DIRECTIONS FOR THIS TASK =
An exact transcription is needed of the lines below from the one with "This screenshot has height=1092, width=1103." through the one with "Open the Beállítások menu", with no other lines and no pictures.
EXERCISE INPUTS Block Start
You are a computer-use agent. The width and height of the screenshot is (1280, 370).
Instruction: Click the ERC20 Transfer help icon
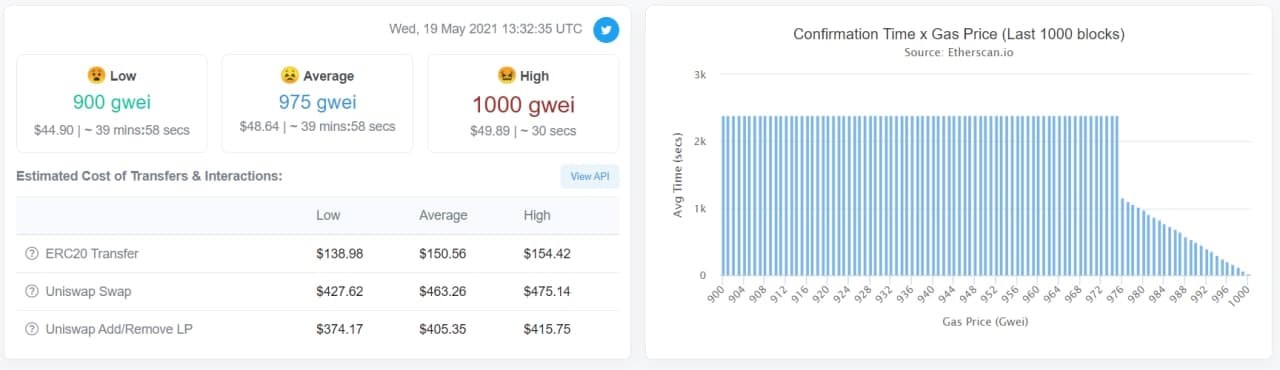(31, 254)
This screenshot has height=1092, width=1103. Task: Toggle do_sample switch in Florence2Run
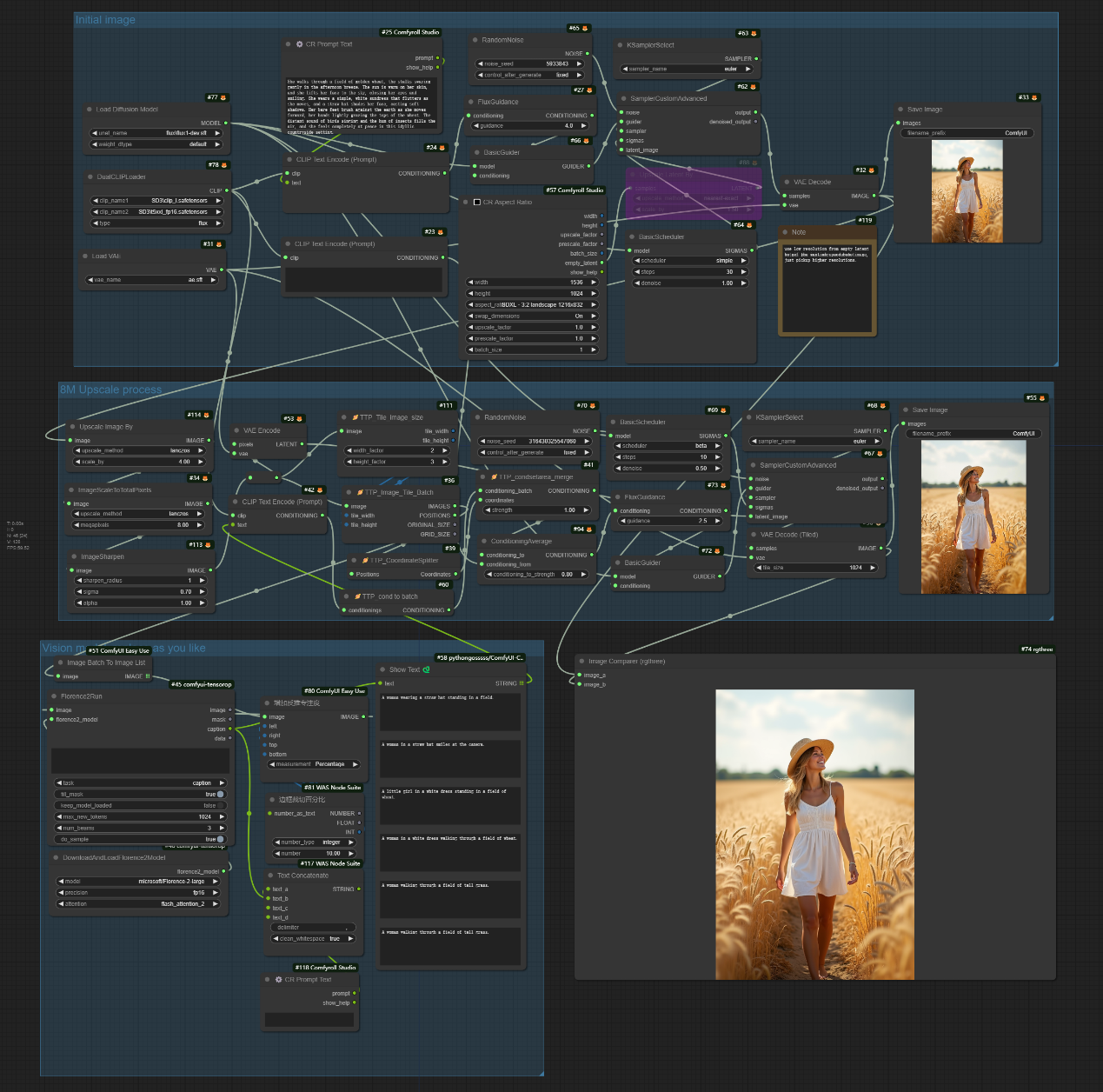point(220,839)
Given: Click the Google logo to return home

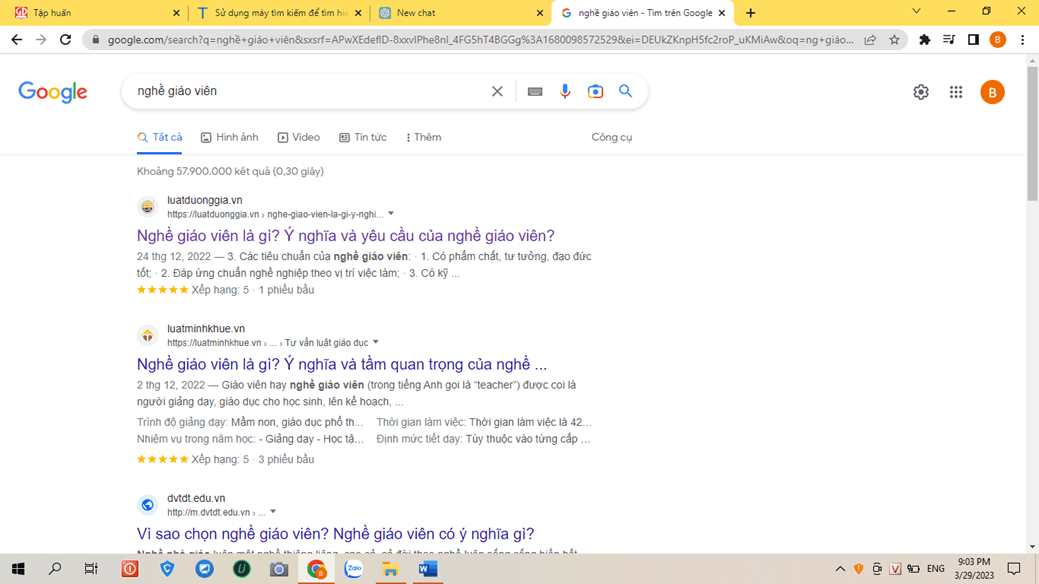Looking at the screenshot, I should click(x=52, y=92).
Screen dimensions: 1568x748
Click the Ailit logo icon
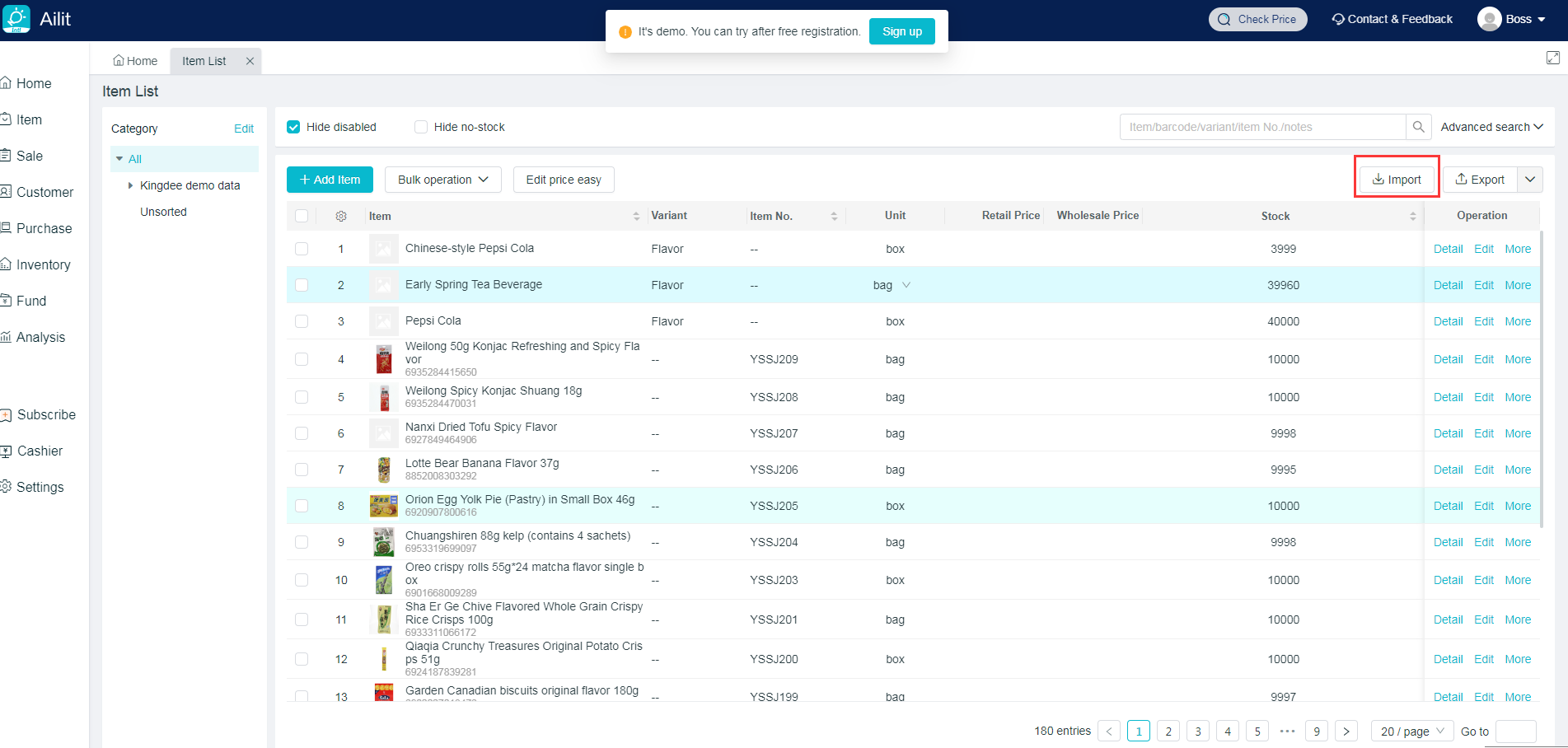(16, 19)
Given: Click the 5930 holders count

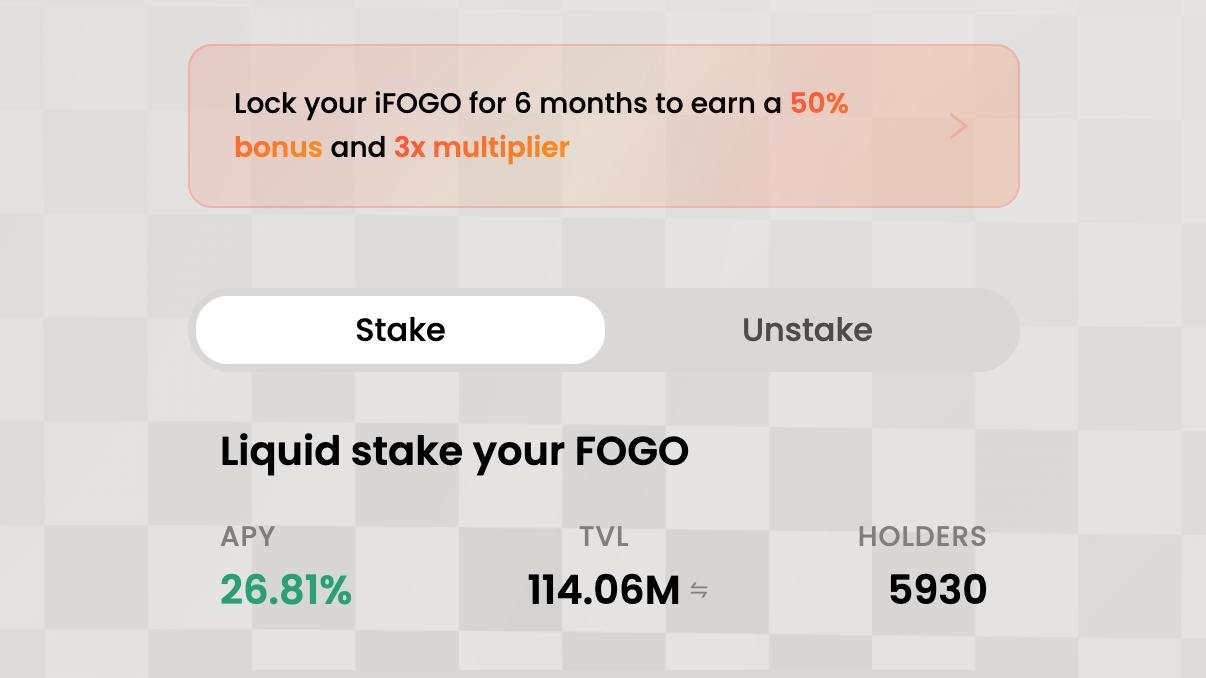Looking at the screenshot, I should 937,590.
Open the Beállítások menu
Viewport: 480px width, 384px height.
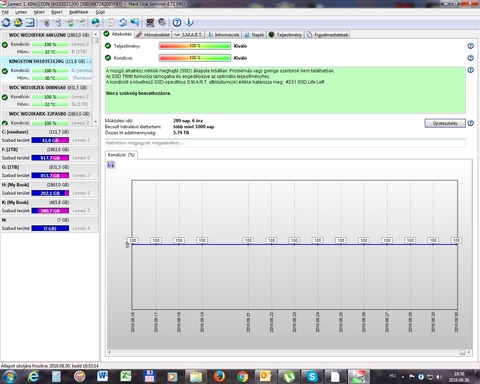point(79,12)
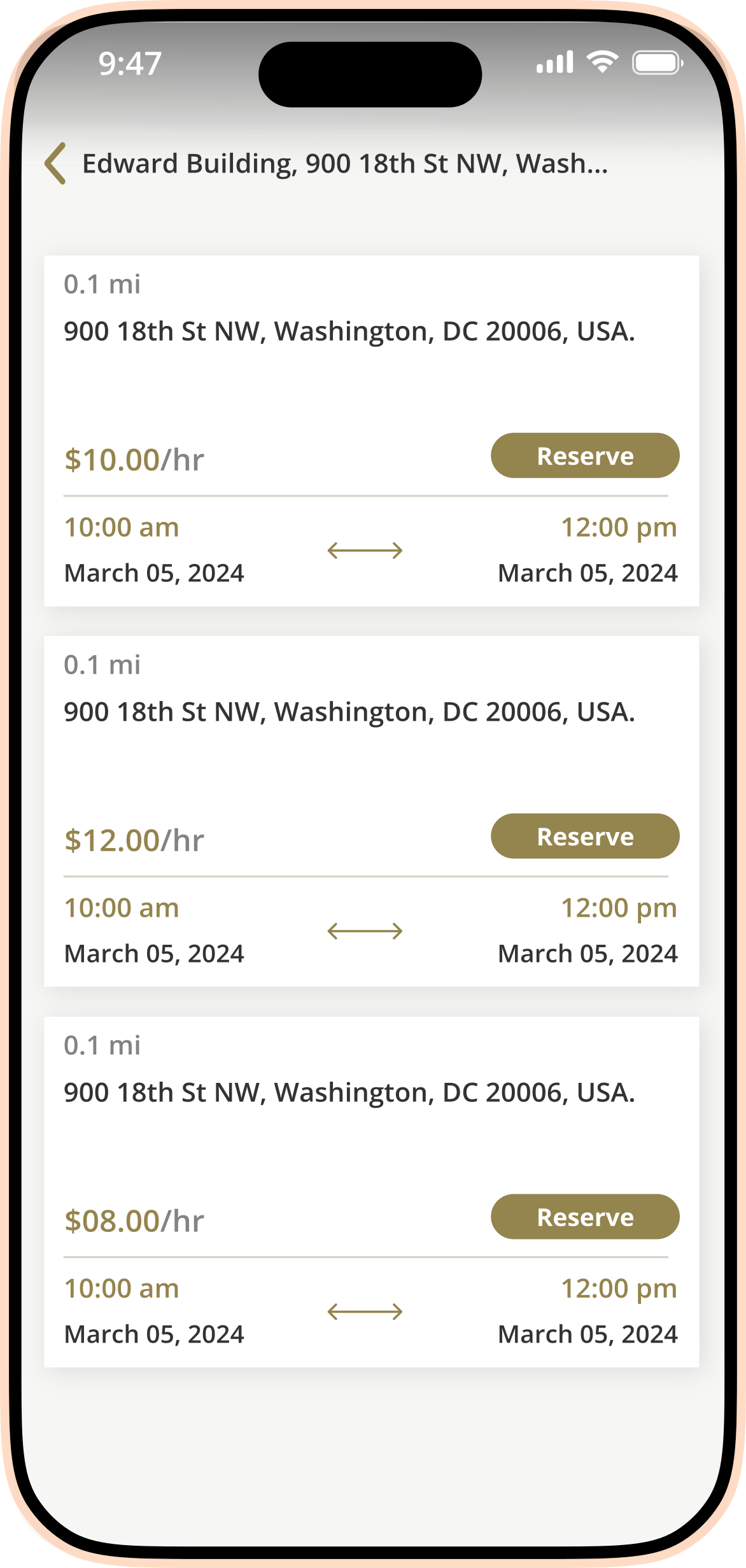746x1568 pixels.
Task: Tap the 9:47 clock in the status bar
Action: [x=130, y=64]
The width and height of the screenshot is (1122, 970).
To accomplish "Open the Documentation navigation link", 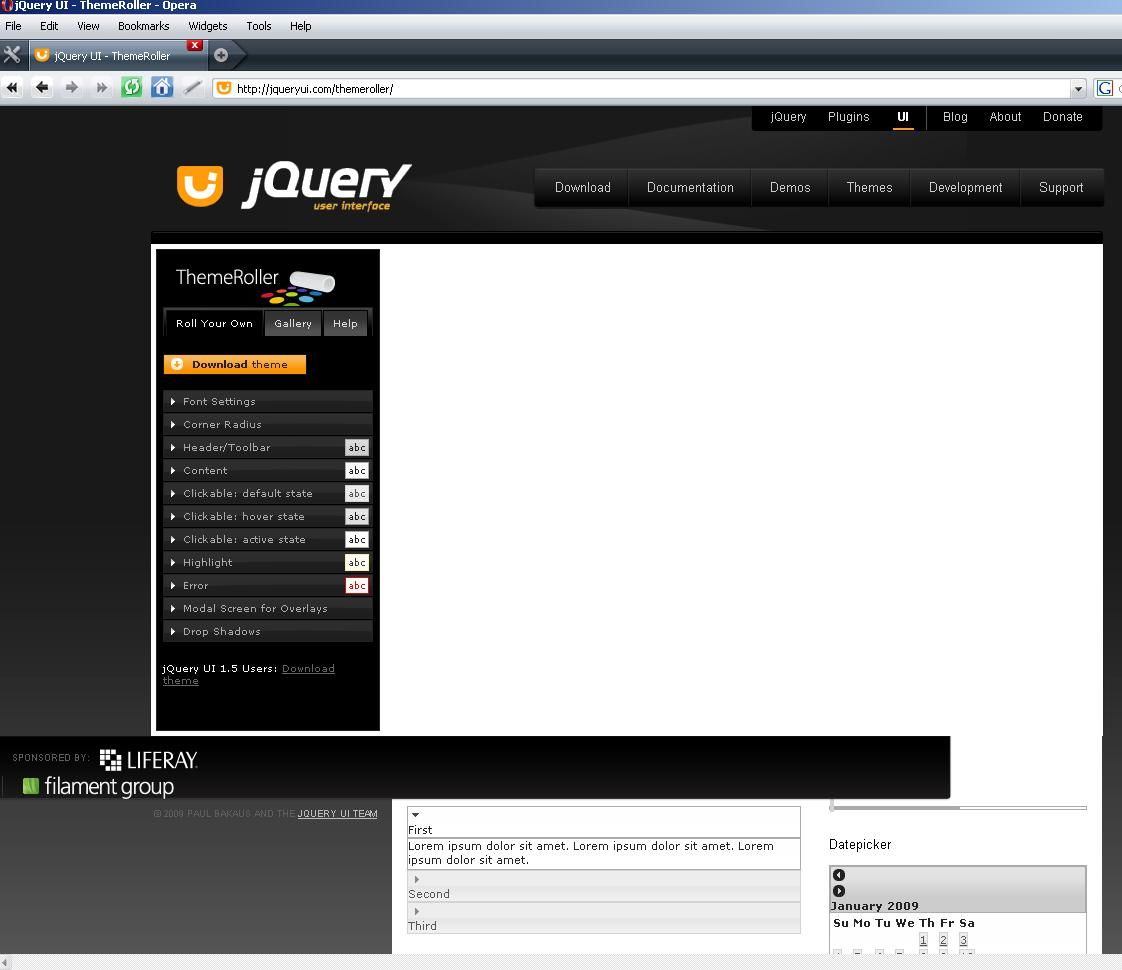I will tap(690, 187).
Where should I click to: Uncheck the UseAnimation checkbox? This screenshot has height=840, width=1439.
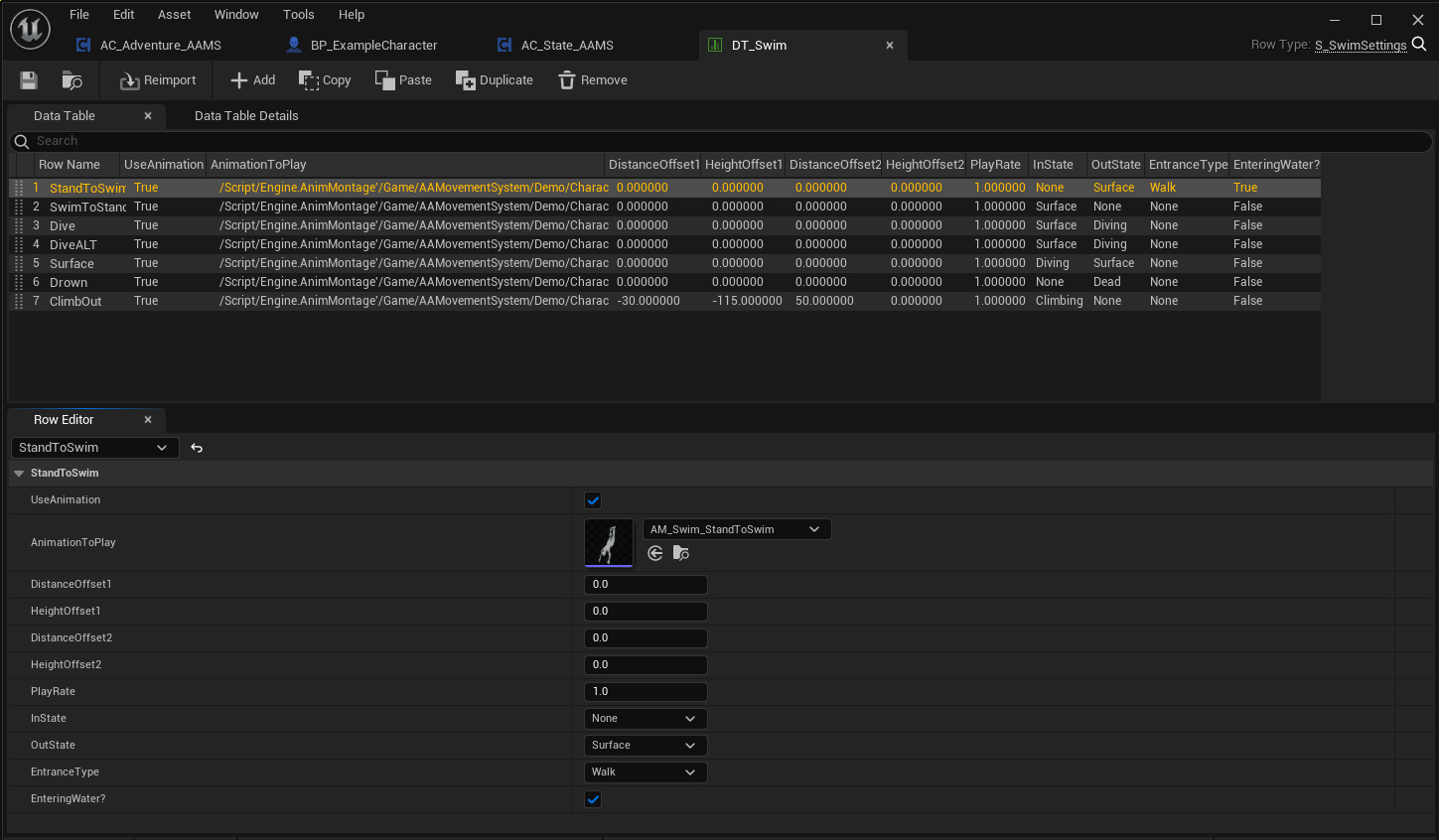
EXERCISE INPUTS Block End
FINISHED EXERCISE =
This screenshot has height=1092, width=1103. Task: Toggle do_sample switch in Florence2Run
point(220,839)
Given: Click the Google logo to return home

Looking at the screenshot, I should click(x=52, y=92).
Screen dimensions: 1568x748
Click the Ailit logo icon
(16, 19)
Given: Click the 5930 holders count

Looking at the screenshot, I should 937,590.
Open the Beállítások menu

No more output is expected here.